Skipton Castle

Visit Skipton Castle, a 900 year old medieval castle and one of the best preserved in England, and discover every nook and cranny from the privy to the banqueting hall. There is plenty to keep you busy here. You can also enjoy special events such as live theatre in the grounds to fighting displays of the famous War of the Roses.

Opening Times: Daily from 10am (Sunday 12 noon), except for 25 December. Last admission is at 6pm (October – February 4pm).

Green's Mill

Learn about this 200 Year Old Iconic Mill in Sneinton, Nottingham.

Built in 1807 and home to famous mathematician George Green, the mill is still producing organic, award winning flour whenever the wind allows. Discover the contribution George Green made to the science of today and how flour is produced by the power of the wind. The science centre has hands on exhibits for children to enjoy while the adults can read about the 200 year history of this iconic mill.

Activities and special events are held throughout the year, baking and craft for the kids and tours can be prebooked for groups and schools. The site is mainly staffed by volunteers who kindly give up their time to keep this Nottingham landmark standing proudly on our skyline.

Opening times: 10am-4pm (Wednesday-Sunday) – Admission is FREE

It’s a great day out for all the family!

Anthony Gormley’s modern sculpture, ‘Another Place’

Have a quirky family day out at Crosby’s non-bathing beach.

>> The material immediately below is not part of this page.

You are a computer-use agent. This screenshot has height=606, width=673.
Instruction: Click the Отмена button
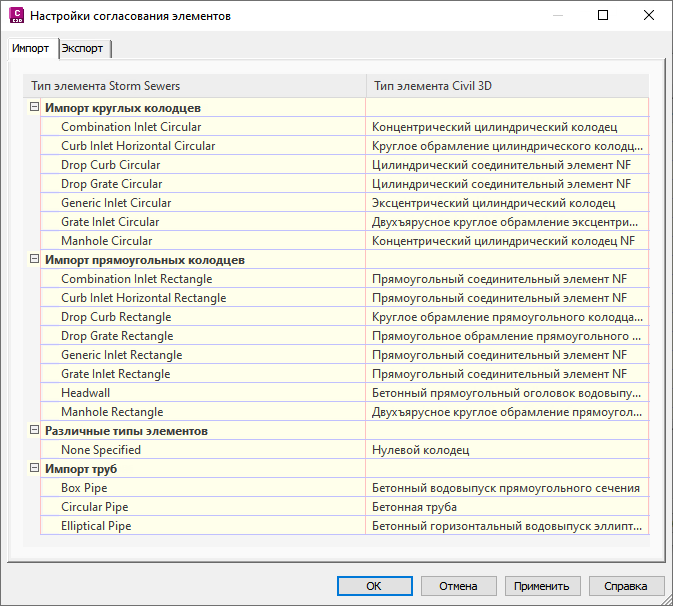pyautogui.click(x=459, y=586)
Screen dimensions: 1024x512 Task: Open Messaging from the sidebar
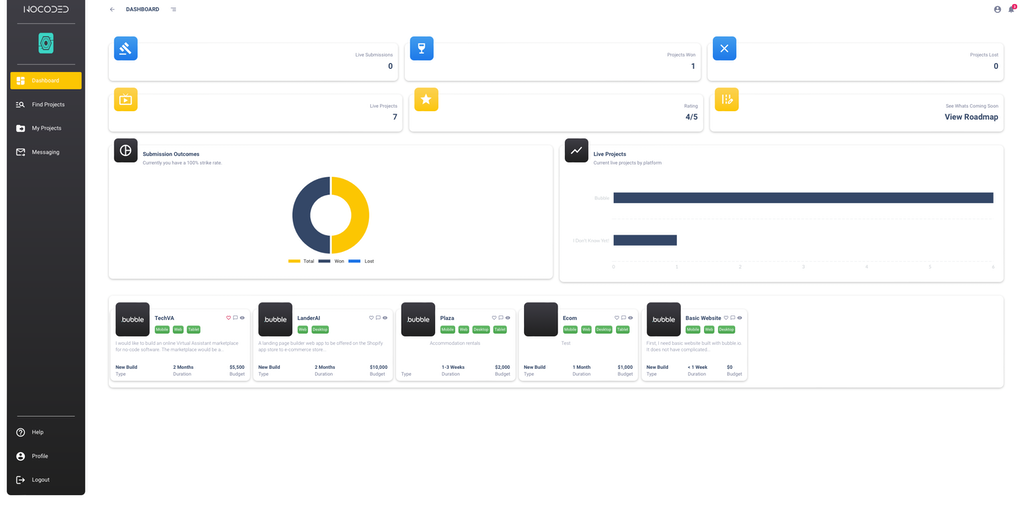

Be in awe with Anthony Gormley’s modern sculpture, ‘Another Place’, which consists of 100 cast iron, life-size figures standing along three kilometres of foreshore and stretching one kilometre out to sea. All of the figures were casts of the artist’s body and each figure looks out to sea and stares at the horizon as though in silent expectation.

According to Gormley, ‘Another Place’, with its cast-iron figures standing in the ebb and flow of the tide explores man’s relationship with nature. These marvellous figures, weighing 650 kilos, are well-worth visiting – and at sunset they look even more remarkable. But please remember, it is not a bathing beach and it has an area with soft sand and mud, and a risk of changing tides. Visitors should stay within 50 metres of the promenade at all tides and not attempt to walk out to the furthest figures.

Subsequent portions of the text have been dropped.